Janette Bertrand est une incontournable de la lutte pour les droits des femmes. Je l'admire.Mais aujourd'hui, je ne suis pas Janette.C'est en tant que féministe que je ne peux pas la suivre.

L'égalité homme-femme s'incarne en premier lieu par des droits et des libertés. Le droit de vote. La liberté reproductive. Le droit à des services de santé, à l'éducation, à l'emploi et à un salaire équitable. La lutte féministe vise aussi l'augmentation des choix qui nous sont permis: se marier ou pas, avoir ou non des enfants, travailler à l'extérieur du foyer ou pas, choisir un métier non traditionnel.

Dans une société démocratique, les limites à imposer relèvent d'une entrave à l'exercice des droits et libertés d'autrui. On prétend qu'il faut agir pour protéger nos droits et libertés, mais jamais n'a-t-on démontré comment le fait qu'il y ait des femmes qui portent un foulard va faire du Québec une société qui ne respecte pas les droits des femmes. Ce qu'on dit relève de la peur, non pas d'un empiètement sur nos droits et libertés.

Nous avons compris que l'interdiction de la kippa juive et le turban sikh ressemble à un dommage collatéral, même si on pourrait espérer qu'après des siècles de cohabitation paisible avec la communauté juive en particulier, on se garderait une petite gêne avant d'interdire ce qui n'a jamais posé problème. Mais enfin, on ne fait pas d'omelette sans casser d'oeufs et il nous faut bien passer par là pour arriver à celle qu'on vise: la femme qui porte un foulard.

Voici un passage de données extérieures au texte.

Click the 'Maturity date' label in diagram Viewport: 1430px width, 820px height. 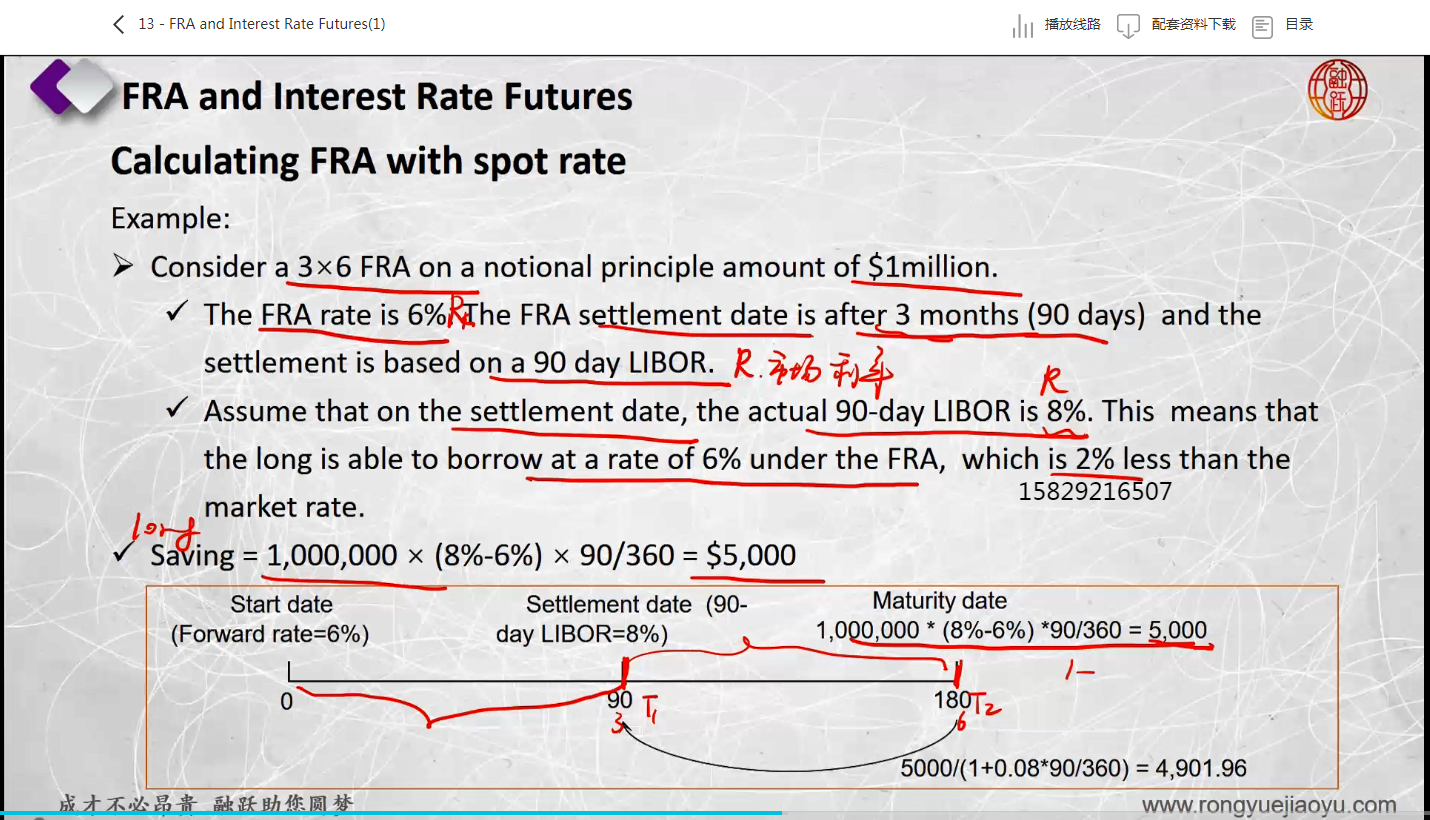939,601
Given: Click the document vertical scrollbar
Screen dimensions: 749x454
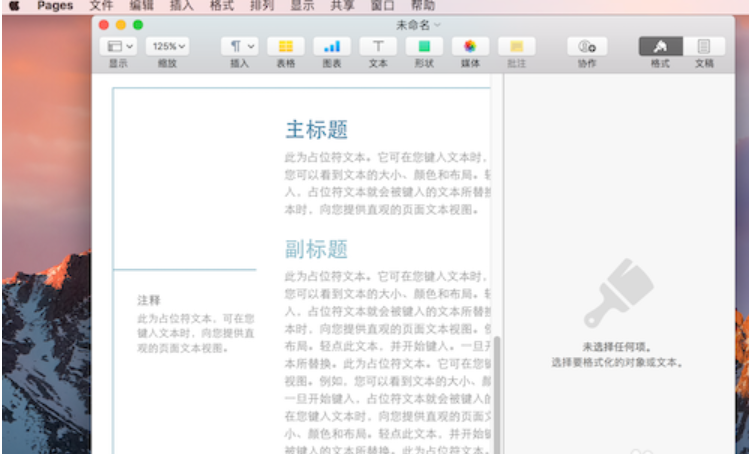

C'est la femme qui est visée, comme très souvent au cours de l'histoire. Celle qui dérange. Pour s'en défaire, on lui enlève un droit et on limite ses choix. On l'insulte et la bouscule. On la traite de folle ou, plus gentiment, de «manipulée». Avant même de lui arracher son foulard, on l'a déshumanisée. Elle n'est plus femme; elle est le mal dont nous ne voulons pas.

L'accompagnement proposé pour la ramener dans le droit chemin ressemble au discours d'une ancienne église qui se voulait accueillante pour les pécheresses qui faisaient l'amour avant le mariage ou choisissaient d'empêcher la famille: «C'est le péché qu'on n'aime pas; alors, confessez-vous et vous serez pardonnées».

C'est parce que je suis féministe que je rejette cette vision. Je veux que toutes femmes aient les mêmes droits et les mêmes libertés, y compris la liberté de croire ce que je ne crois pas et d'être ce que je ne suis pas.

Si l'on veut l'égalité des hommes et des femmes au Québec, accordons à toutes les femmes un accès à l'autonomie économique qui ne peut venir qu'avec un emploi. Finançons adéquatement les centres d'aide aux femmes victimes de violence conjugale et les services d'aide aux adolescentes qui perdent leur avenir et parfois leur vie au profit de proxénètes. Assurons-nous que les enfants soient bien nourris et en santé.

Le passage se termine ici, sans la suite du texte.